Random Image Display on Page Reload

4 Internal Apple Emails That Helped the DOJ Build Its Case

Mar 22, 2024 6:00 AM

4 Internal Apple Emails That Helped the DOJ Build Its Case

The Department of Justice alleges in its antitrust lawsuit that internal Apple emails show the company intentionally locks in users, forcing them to spend more money.

Apple logo on the facade of a building with an obscured red light and blurry abstract white shapes in the foreground

Photograph: Haiyun Jiang/Bloomberg/Getty Images

Apple uses the dominance of the iPhone to illegally suppress competition in ways that harm consumers, the US Department of Justice alleged in a lawsuit filed Thursday.

Apple has denied it acts illegally, with spokesperson Fred Sainz saying that the suit “threatens who we are and the principles that set Apple products apart in fiercely competitive markets.” But key parts of the suit use the words of Apple’s own executives against the company. The DOJ lawsuit quotes internal emails to argue that Apple knowingly restricts users and developers in unfair ways. Here is how four of the messages appear to show executives discussing how to maintain tight control of Apple's ecosystem.

“Not Fun to Watch”

The DOJ’s complaint opens by quoting an email exchange from 2010 between Apple cofounder and then CEO Steve Jobs and an unnamed “top Apple executive.” It describes the executive emailing Jobs about a new ad for Amazon’s Kindle e-reader, in which a woman first uses an iPhone to buy and read books using Amazon’s iOS Kindle app but later reads those books on an Android phone.
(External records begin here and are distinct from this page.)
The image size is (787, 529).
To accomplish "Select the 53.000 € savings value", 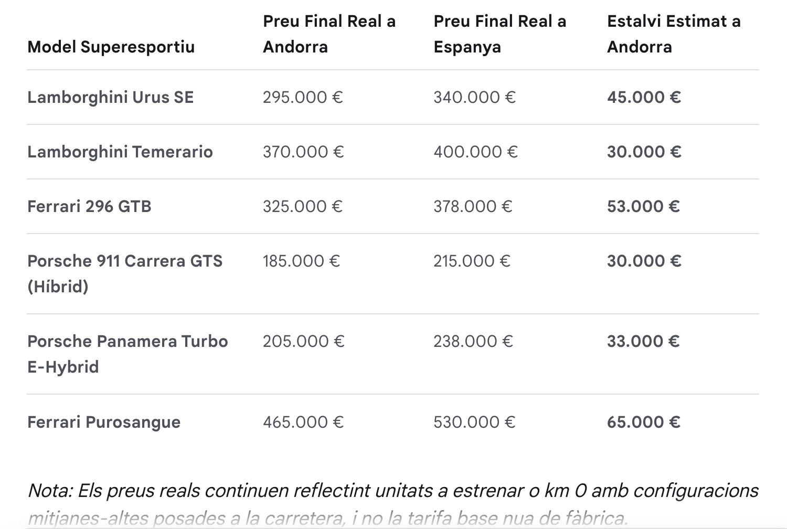I will pyautogui.click(x=643, y=206).
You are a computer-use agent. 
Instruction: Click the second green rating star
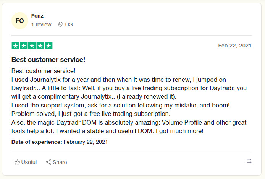(24, 46)
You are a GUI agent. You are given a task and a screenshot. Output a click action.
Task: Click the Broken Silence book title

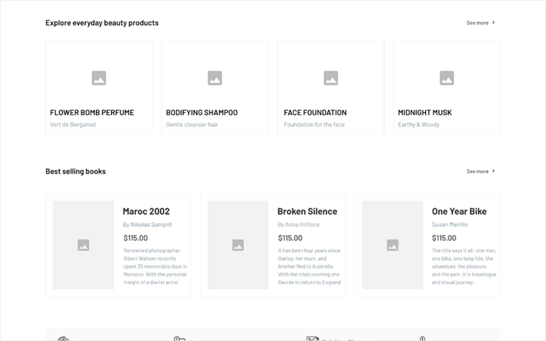click(x=307, y=211)
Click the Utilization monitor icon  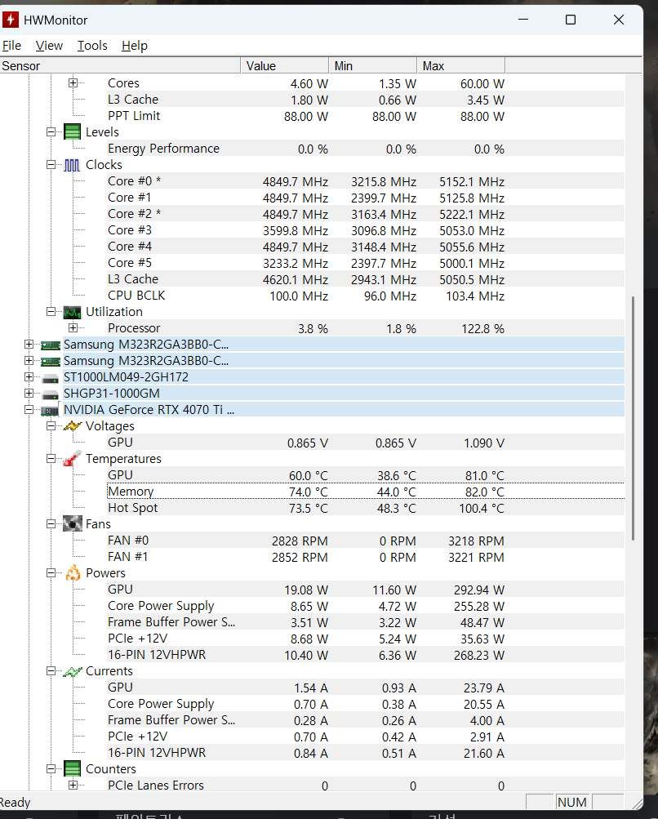point(73,312)
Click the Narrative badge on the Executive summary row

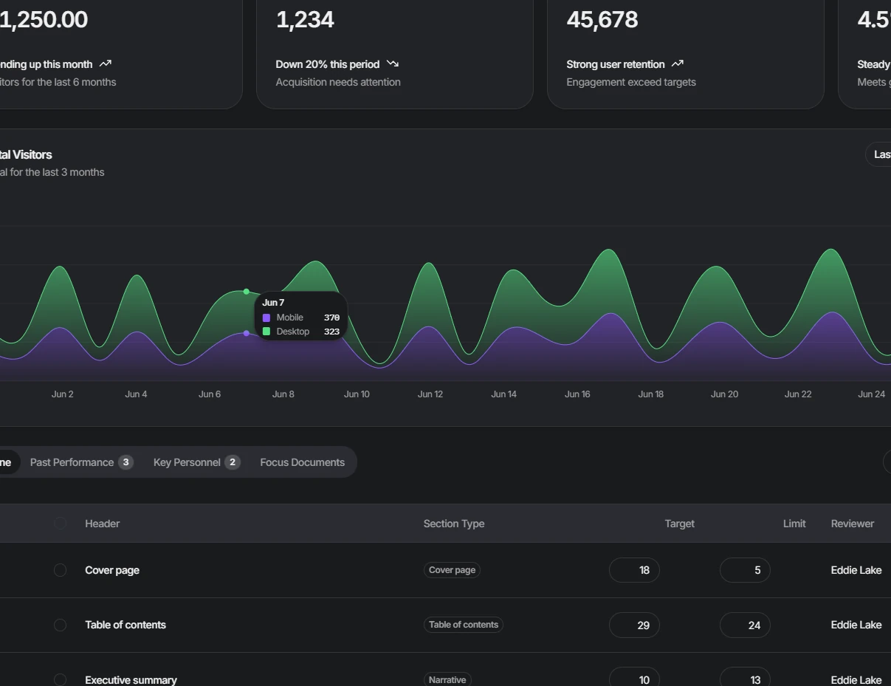tap(447, 679)
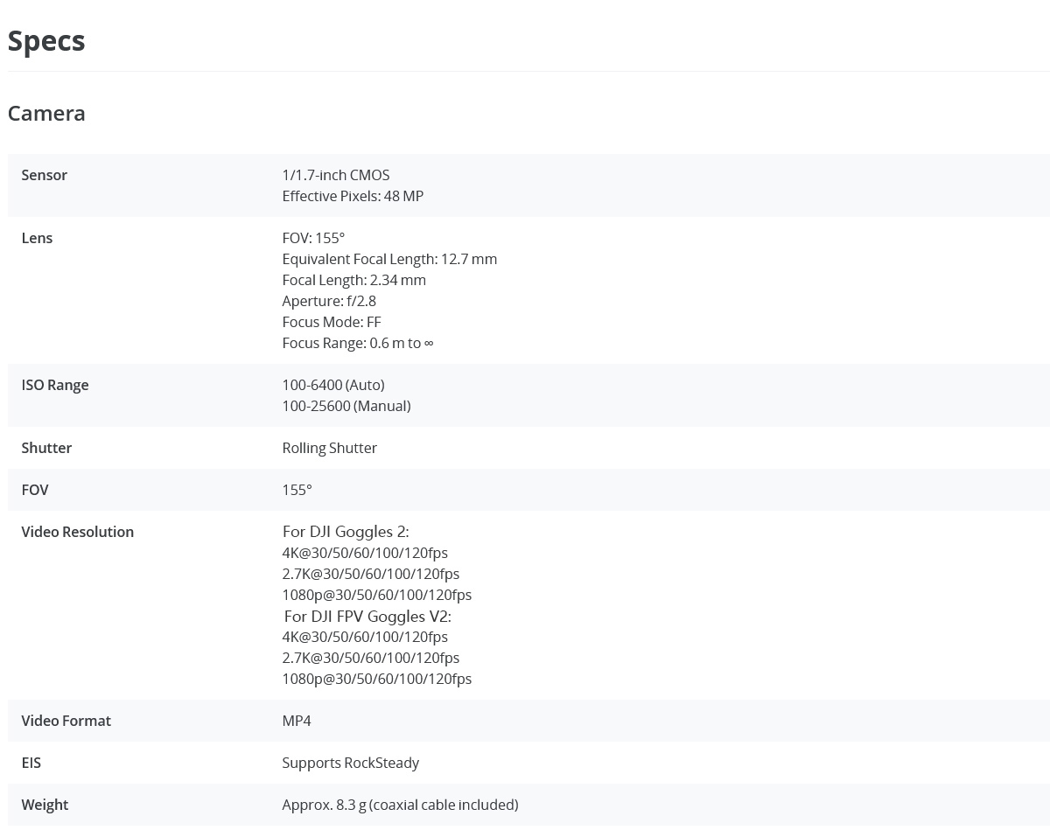Select the ISO Range row label
Screen dimensions: 1050x837
click(x=54, y=385)
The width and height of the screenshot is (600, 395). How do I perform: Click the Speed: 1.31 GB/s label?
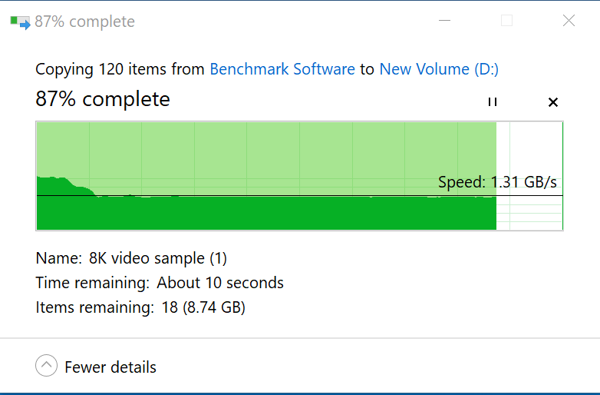point(497,182)
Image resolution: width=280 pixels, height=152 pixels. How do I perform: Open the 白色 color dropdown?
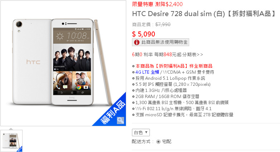(x=141, y=133)
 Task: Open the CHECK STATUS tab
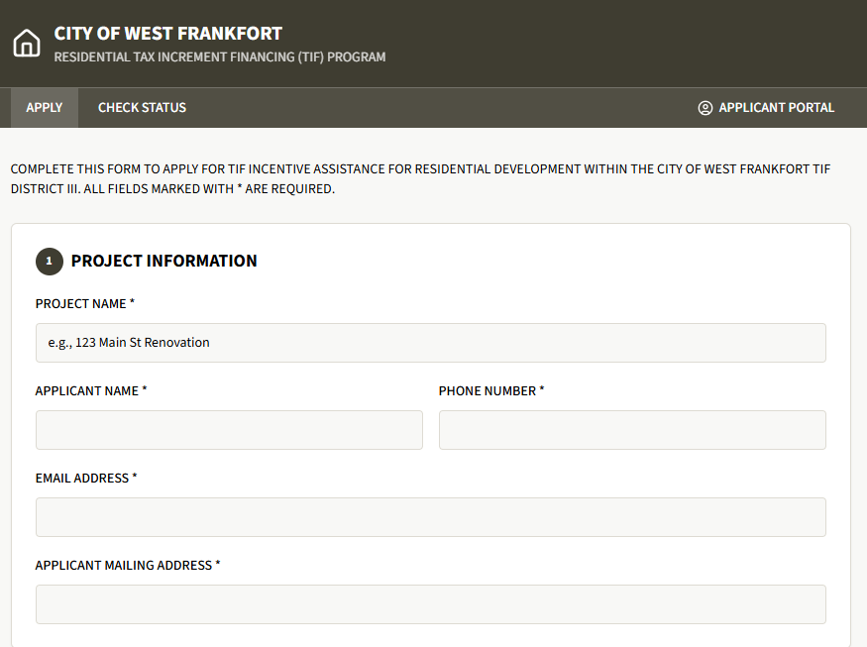(x=142, y=107)
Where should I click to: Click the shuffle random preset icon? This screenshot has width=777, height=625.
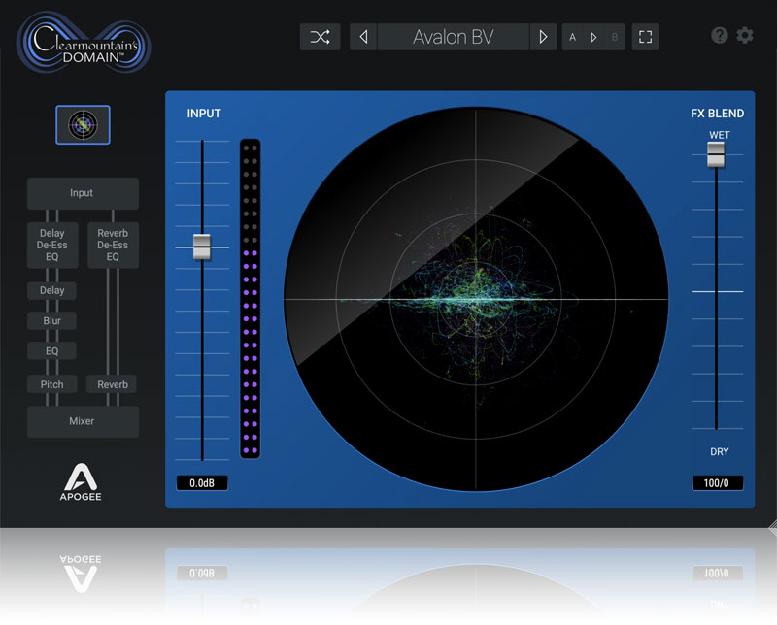tap(320, 37)
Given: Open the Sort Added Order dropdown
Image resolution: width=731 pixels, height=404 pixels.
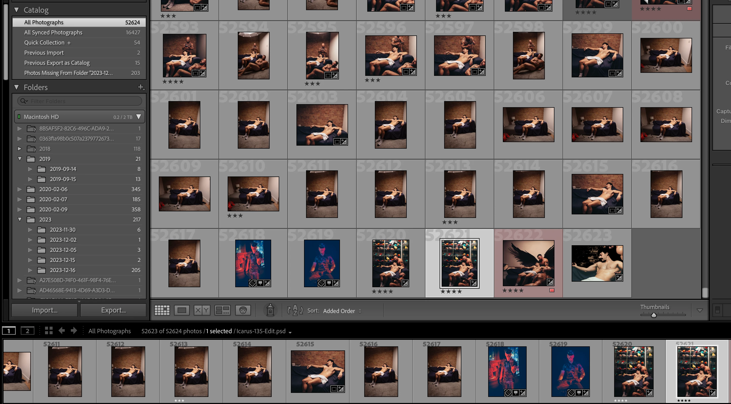Looking at the screenshot, I should click(342, 311).
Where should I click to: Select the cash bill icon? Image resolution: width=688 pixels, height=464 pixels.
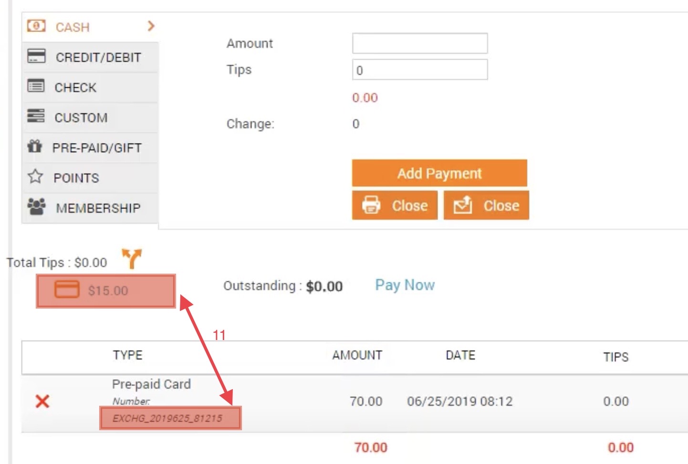click(36, 26)
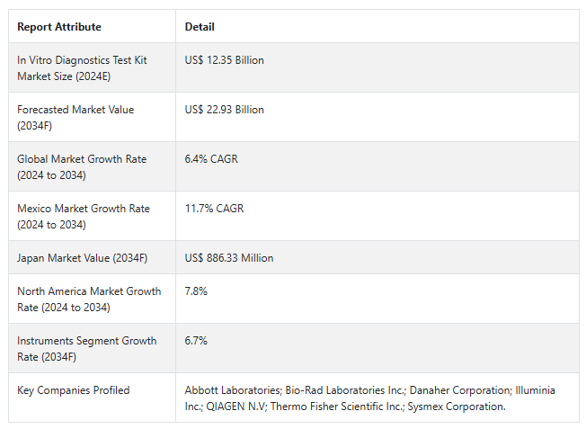Select the Mexico Market Growth Rate cell
Screen dimensions: 586x429
[x=84, y=217]
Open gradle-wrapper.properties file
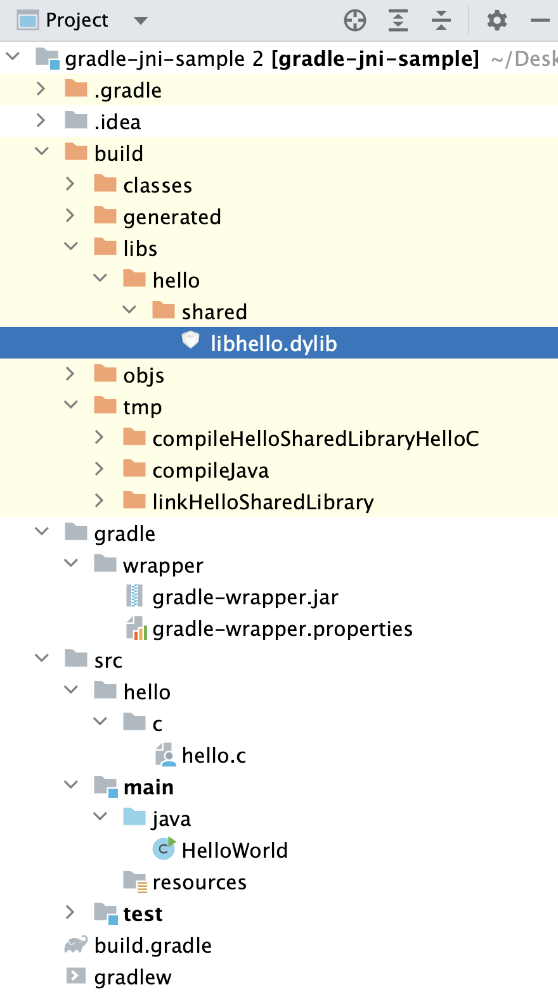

The suit portrays this ad as triggering concern inside Apple. It says the executive wrote to Jobs about it, saying that one “message that can’t be missed is that it is easy to switch from iPhone to Android. Not fun to watch.” The suit doesn’t quote Jobs' response at length, but says he wrote that Apple would “force” developers to use its payment system to lock in both developers and users on its platform.

The DOJ alleges that the episode demonstrates an early instance of Apple using a playbook it has turned to repeatedly when facing competition, intentionally locking users and developers into Apple’s ecosystem. The lawsuit claims that practice has made switching to Apple alternatives more expensive than it’s worth, deterring competition.

“iPhone Families”

The way Apple restricts the iMessage messaging service is a major feature of the DOJ’s antitrust allegations. It cites emails, including to current CEO Tim Cook, as evidence that the company knew it was harming users and making it more difficult to switch away from an iPhone.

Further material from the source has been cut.